Expert Jolts Talks on Burying Utilities


Expected to hire a consultant to explore burying utilities citywide on Tuesday, the City Council instead delayed their decision as a result of surprising testimony during a public hearing.

Flamingo Road provided the staging area last October for Edison to replace utility poles. Laguna's council Tuesday considers hiring a consultant to plan for a citywide program to put them all underground. Photos by Mitch Ridder
Flamingo Road provided the staging area last October for Edison to replace utility poles. Laguna’s council Tuesday considers hiring a consultant to plan for a citywide program to put them all underground. Photos by Mitch Ridder

Laguna Beach resident Dennis Eastman, a former 40-year Southern California Edison executive, came forward to volunteer an insider’s insight and assurances that by “thinking out of the box” the city could achieve its goal of converting above ground utility poles and wires to subterranean ones in a decade from planting of the first shovel.

Given the staff’s $125 million cost estimate, and the 10 plus years it has taken small neighborhood assessment districts in Laguna to push utilities to extract above-ground poles from streets, Eastman’s proposal might inspire skepticism.

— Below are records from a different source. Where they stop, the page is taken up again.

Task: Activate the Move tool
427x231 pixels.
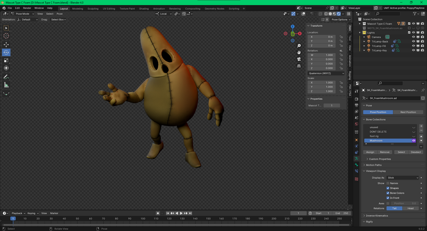Action: pos(6,45)
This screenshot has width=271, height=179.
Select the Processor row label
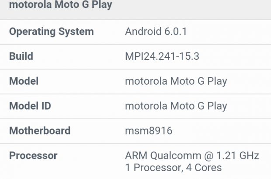[x=33, y=156]
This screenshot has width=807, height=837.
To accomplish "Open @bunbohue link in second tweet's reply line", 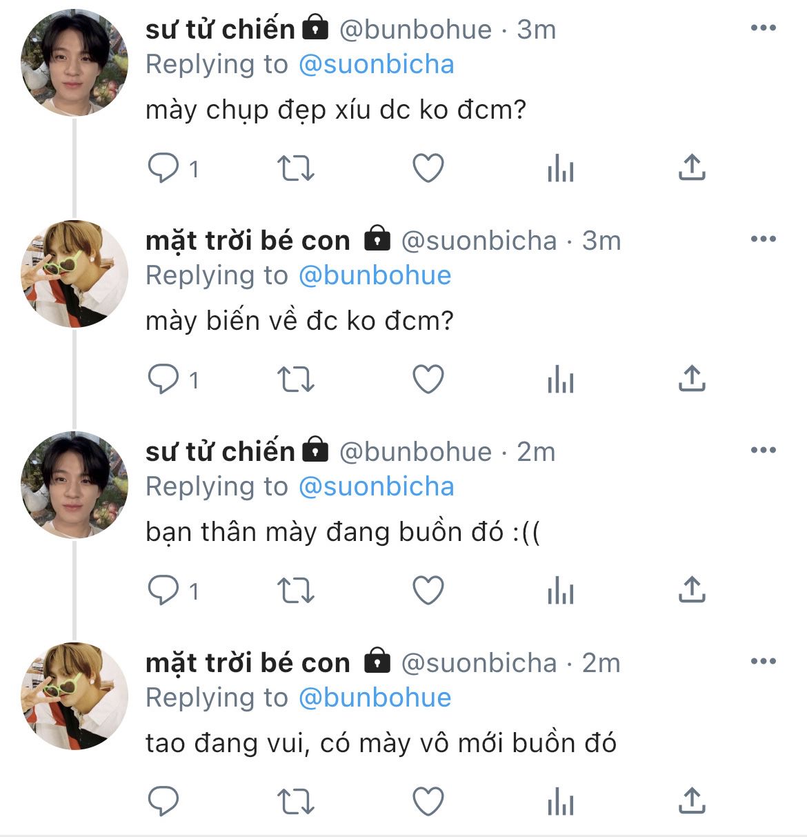I will click(375, 275).
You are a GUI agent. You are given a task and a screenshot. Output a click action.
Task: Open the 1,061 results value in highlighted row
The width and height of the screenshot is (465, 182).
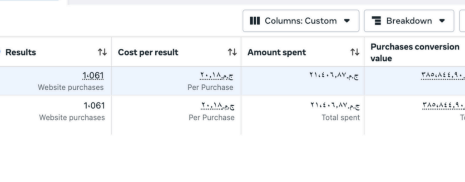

Instead, his confidence and apparent grasp of the issues convinced the Council to explore his suggestions and put off the consulting contract to devise a citywide plan that was under consideration.

Virtually no one disputes the value of ridding the town’s streets and backyards of the unsightly wire-strewn poles that have sparked fires. Just 40 percent of the town’s 10,900 electric meters are below ground, says a city report. Besides safety and views, below ground utilities free-up roadside space that could make room for bike and pedestrian paths, helping the city fulfill a state mandate to make roads accessible to all modes of transportation.

While the expense and slowness of utility companies to retrofit their equipment serve as obvious obstacles to a citywide push, Eastman insists these can be surmounted given the right leadership and public support.

At the behest of council directives last year, staff worked with Council members Steve Dicterow and Toni Iseman and solicited proposals for two tasks: to deal with overhead utilities citywide; and to assist in expediting current and future neighborhood assessment districts.

The Council went ahead and awarded the Santa Ana office of Psomas, partnering with AndersonPenna Partners and Communications LAB, a one-year, $110,000 contract assisting ongoing assessment districts. But a $49,000 citywide study of undergrounding options that the Council seemed poised to approve (scaled down from a more in-depth $244,000 analysis) was shoved to the back burner following Eastman’s testimony. Instead, city officials will convene with Eastman in the next two weeks to flesh out his ideas.

He urged the Council to rethink the consultant’s assignment. The work should be signed off in a decade or less, Eastman said, and the consultants should be instructed to think creatively, and interested residents should participate in the process.

Asked to describe his “out of the box” approach, Eastman suggested possibly helping the utilities to maneuver outside regulatory walls by brainstorming for ideas and even lobbying the Public Utilities Commission for rules changes.

“People don’t realize that the P.U.C. is there to help solve problems and that they tend to side with end users,” said Eastman, after the meeting. The agency can be a strong ally in exacting change if you do your homework and present them a solid case, he said.

Eastman also insisted that he can outline alternative funding options other than relying on higher taxes to underwrite bonds, a model used by most cities. He declined to disclose them, however, saying he feared they might be oversimplified and misconstrued in translation.

“I agree with Dennis that we have to move differently from how we moved before,” said resident Arnold Hano, who spearheaded the push for a citywide solution to the overhead eyesores.

Resident Chris Reed, in turn, said that if the Council heeded Eastman’s proposal and it works, “the city will raise statues if you solve this.”

“I’d welcome your involvement, and your history with Edison can help since they are our biggest roadblock,” said City Manager John Pietig. Though he later cautioned that getting the project done 10 years from putting the first shovel in the ground is one thing, but getting up to that point may be harder.

“Maybe 10 years is not realistic, but isn’t that a good goal?” asked Dicterow, as unsolicited replies of “yes” rose from an audience clearly smitten with the idea.

Dicterow called Eastman’s comments “eye-opening” and argued for delaying the contract with Psomas to explore citywide undergrounding until after meeting with Eastman.

“I just hope, the citizens step up to the bar and let their voices be heard,” said Eastman, who hopes residents will let city officials know the issue is as important to them as he believes it to be. “It’s gotta be the biggest issue in Laguna Beach,” he concluded.